The raw data: Total “Apple” mentions: 134,994
- Include TV : 33,608 — 25%
- Include iPod : 22,070 — 16%
- Include Ping : 11,382 — 8%
- Include iOS : 8,803 — 7%
You just can’t buy that kind of buzz.
The Ping and iOS announcements exacted fewer plaudits and shares. For iOS that could have been due to the released upgrades being of a more incremental nature.

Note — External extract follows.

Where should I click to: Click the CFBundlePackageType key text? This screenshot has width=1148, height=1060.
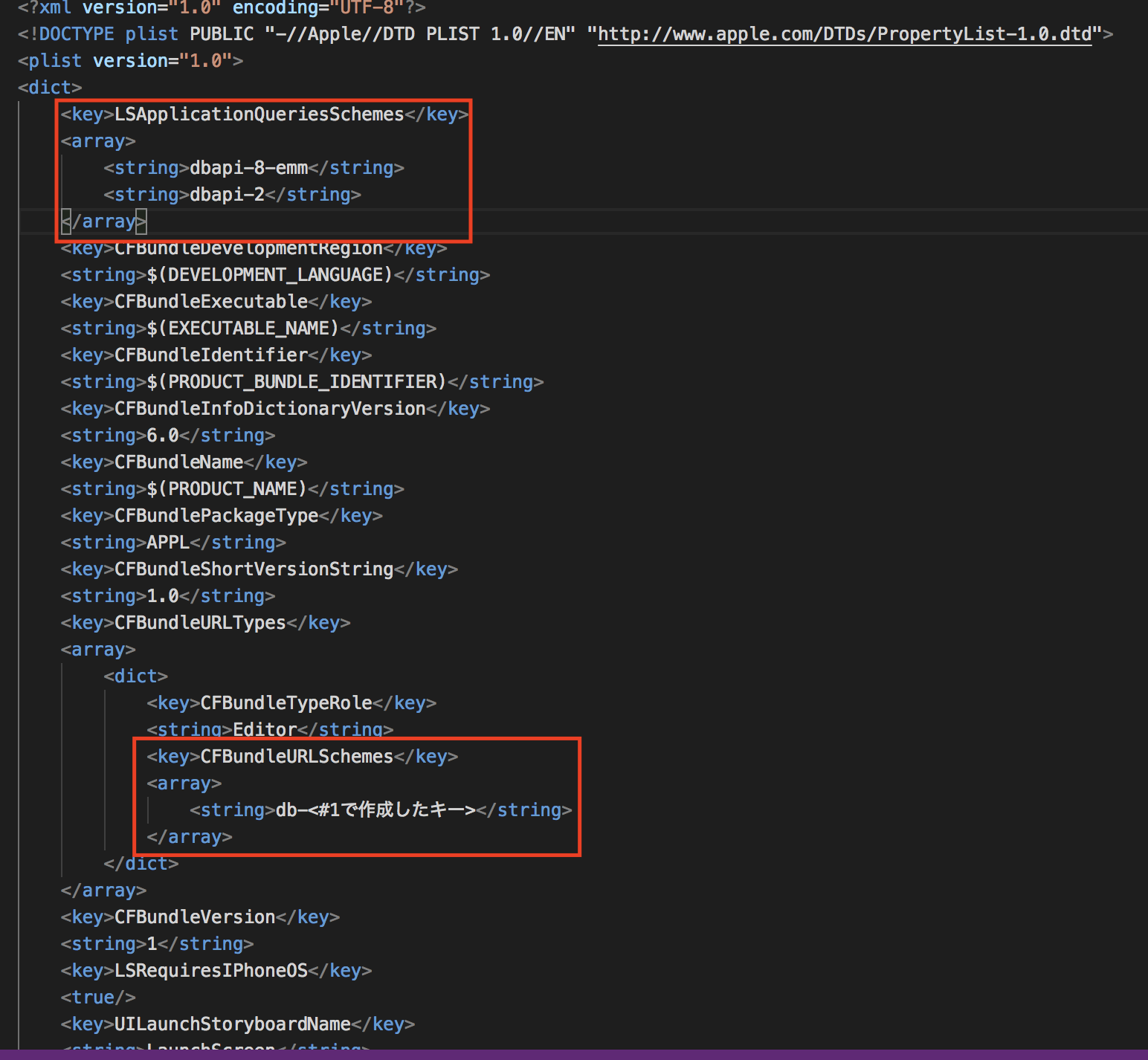pyautogui.click(x=216, y=516)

A short warning: given that Apple TV has both conditional words that were tracked, and products like Ping do not (lacking Apple), that should lend an advantage to Apple TV being the most successful term. However, given the huge margin, and the fact that Ping usually comes in a tweet including iTunes and Apple, we feel that the data, although partially distorted, is very clear. Here it is, the victor:
















Apple events really make for great social media data. The Apple fanboy faithful are always ready on the trigger to be tweeting, posting, and amplifying the news within seconds. As you said… you really can’t buy this kind of buzz. It was definitely clear from the data how big the Apple TV announcement was even amidst the other big ticket items.

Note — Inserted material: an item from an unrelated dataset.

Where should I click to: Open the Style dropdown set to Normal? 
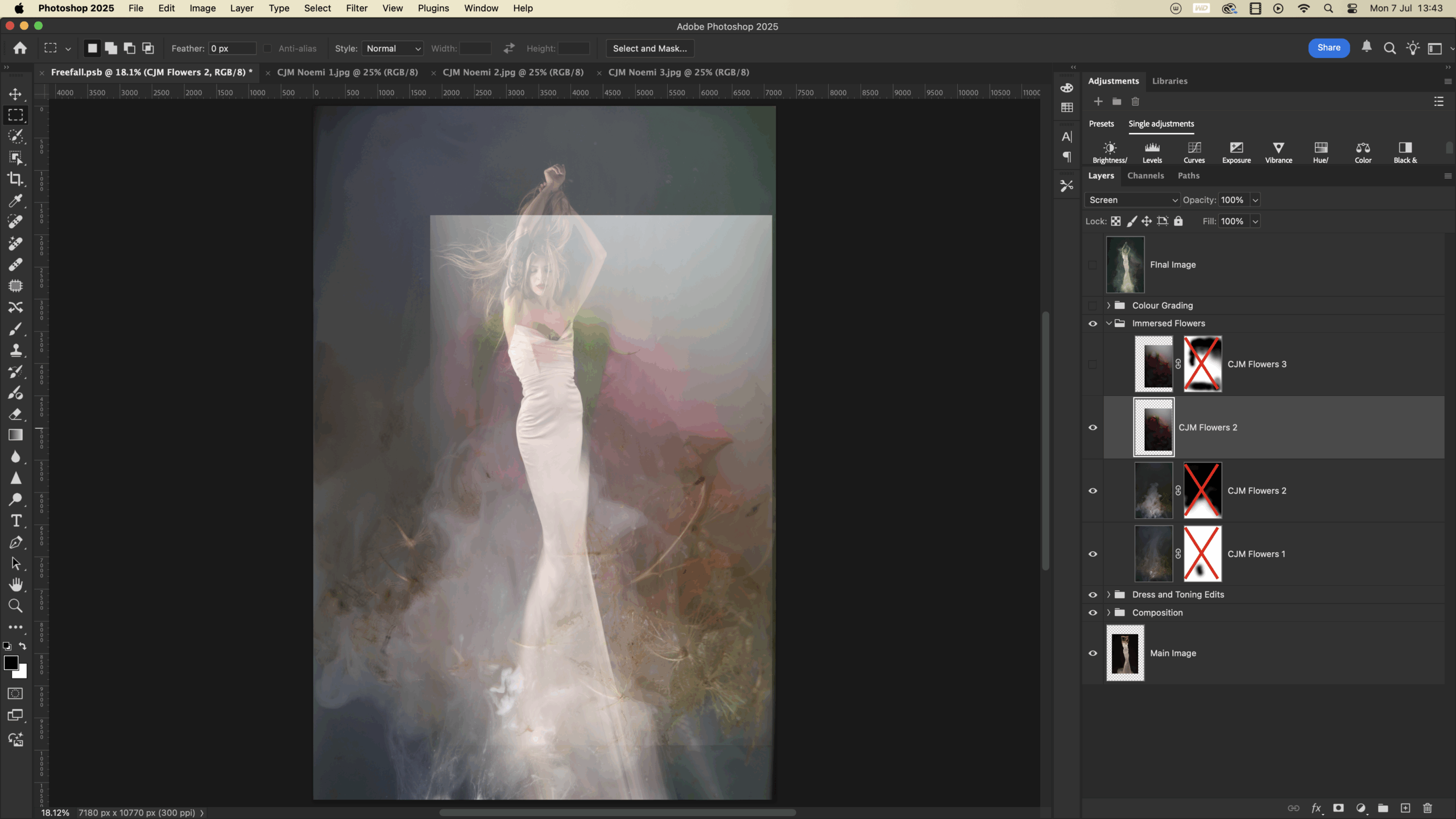[392, 49]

Thanks for the nice RowFeeder shout!
Thanks for the nice Rowfeeder data!
Could it be because a lot more people saw the presentation?
I have an older (read 12 months) version of Apple TV. I don’t think I will be buying this one. Why would I when I can stream Netflix from my iPhone 4.
Fascinating, do you think Jobs will ever buy himself a new outfit?
be-anonymous.at.tc
The fact that it was tweeted donesn’t mean it’s a good thing. Most of the people I follow who watched the conference ranted about it. I know that any press is good when you launch something, but I’d be curious to see, out of that data, how much of it were bad comments about it.